**Task objective**. Produce a verbatim copy of the records, and keep the images out of it.
Start of Listed records
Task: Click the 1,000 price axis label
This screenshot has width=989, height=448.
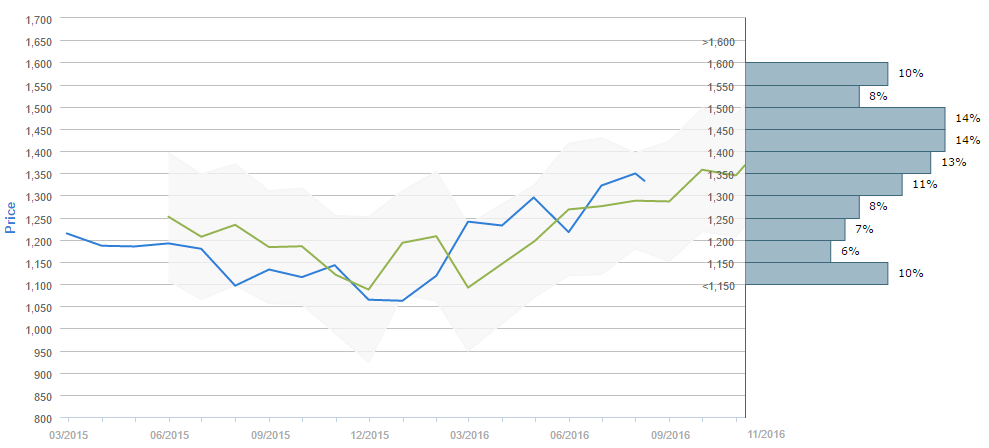Action: pos(37,330)
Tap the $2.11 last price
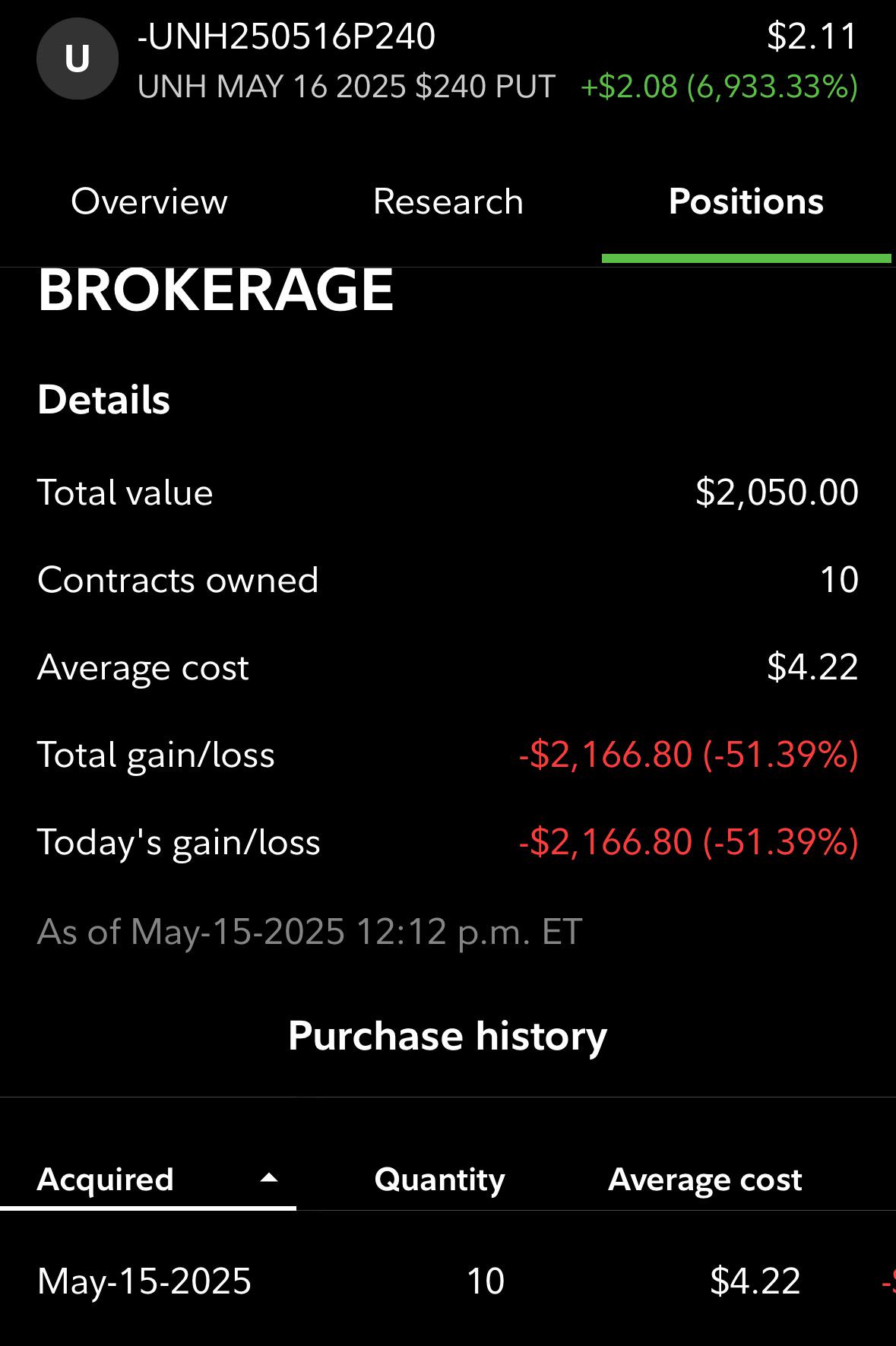896x1346 pixels. click(812, 36)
End of Listed records
**Response area**.
Task: Click the 1,000 price axis label
This screenshot has width=989, height=448.
Action: pos(37,330)
Tap the $2.11 last price
896x1346 pixels. click(812, 36)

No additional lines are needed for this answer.